Wave 4 — Parallelization flip, one shard at a time with run-twice ratchet: 10. Charter fast shard → -n auto --dist loadfile (gated on Wave 1 #2). This is the #1 critical-path collapse — re-measure the 9.1m→2–5m claim, don't assume. 11. doctrine, then cli/sync (gated on A2). Run each 2–3× green before the next. 12. agent (only after A2 HOME-isolation regression test is green). 13. A6/R8 status re-route (inversion + collection gate + trigger widening), then status fast shard flip.

Wave 5 — Structural, highest-effort, split commits: 14. A3/PP-03 templated git-repo fixture (gating commit first, template-clone second). 15. B2/PP-04(a) collect-only consolidation; R10 part 2 + R9 hygiene.

Wave 6 — Document the local default: 16. B1 — update CLAUDE.md to PWHEADLESS=1 pytest tests/ -n auto --dist loadfile -p no:cacheprovider with the serial daemon-pass caveat, only after A2 + charter timing fixes are confirmed green under -n auto.

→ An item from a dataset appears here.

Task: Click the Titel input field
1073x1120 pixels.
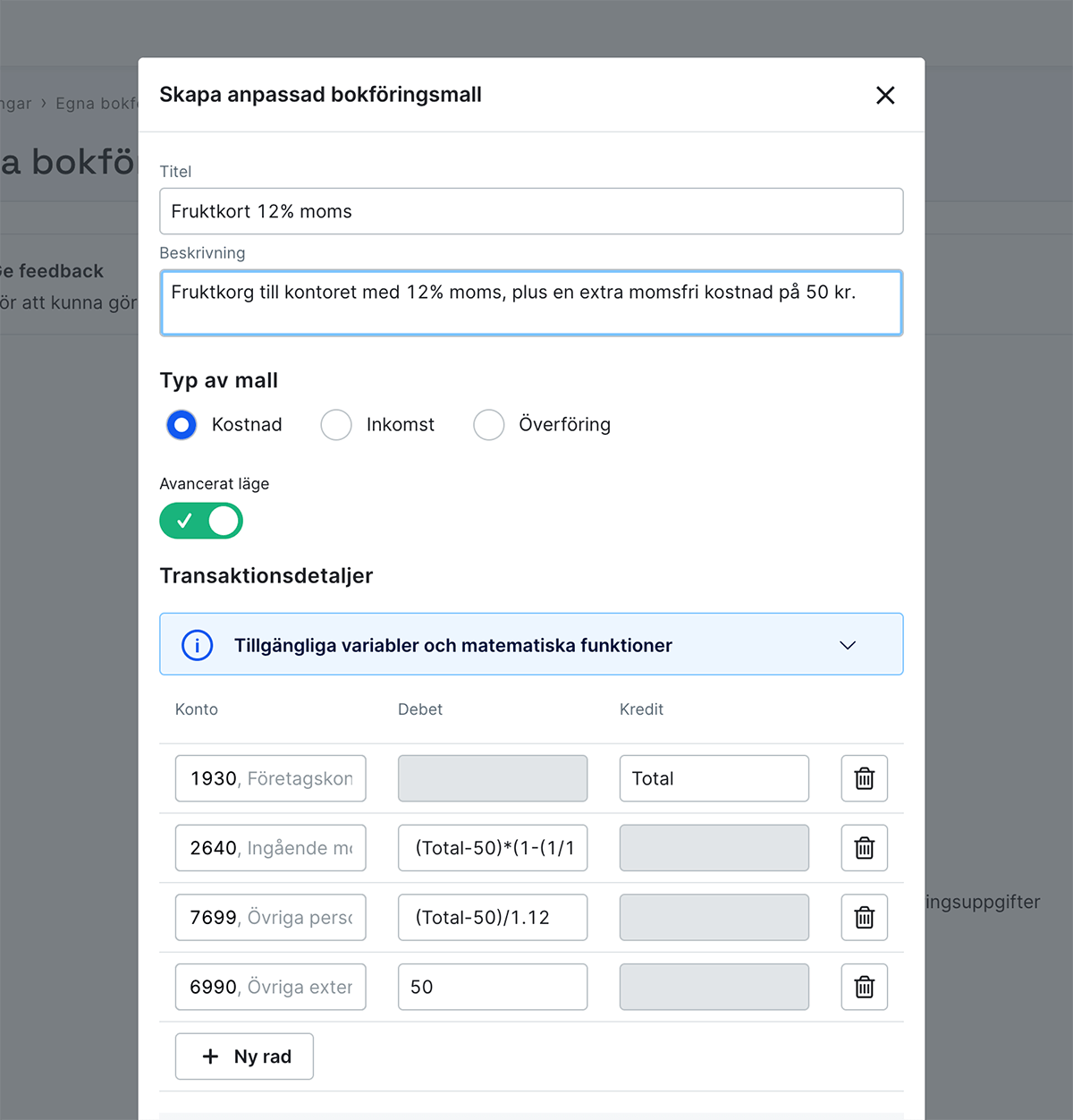Action: [531, 211]
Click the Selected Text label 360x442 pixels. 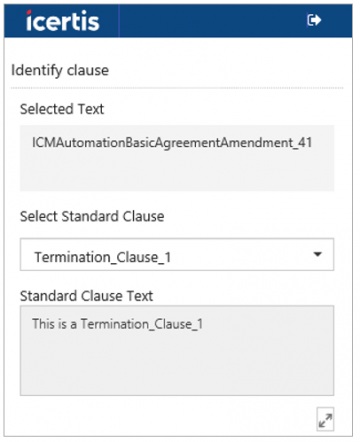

Rationale: quick coverage-neutral flat wins first (Wave 1), then the single fixture that unlocks all parallelism (Wave 2), then de-risk the collection/topology so xdist actually helps (Wave 3), then the high-leverage but contention-sensitive flips behind per-shard ratchets (Wave 4), structural last (Wave 5), and finally publish the local recipe once its preconditions are proven (Wave 6).

Key file references (repo-relative):

  • CI: .github/workflows/ci-quality.yml — fast shards (charter ~1322, status ~891), proven xdist pattern (1181/1295/1307), slow-tests (~1895), specify-cli-heavy marker (~1305).
  • HOME hazard: tests/conftest.py:119 (Path.home() / ".spec-kitty") + tests/agent/conftest.py:15-41 (autouse wipe).
  • FSM matrix: tests/status/test_transitions.py:510-541.
  • Charter timing: tests/charter/test_integration.py:427,450.
  • HOME-isolation template to copy: tests/sync/test_sync_boundary_preflight.py:66-79.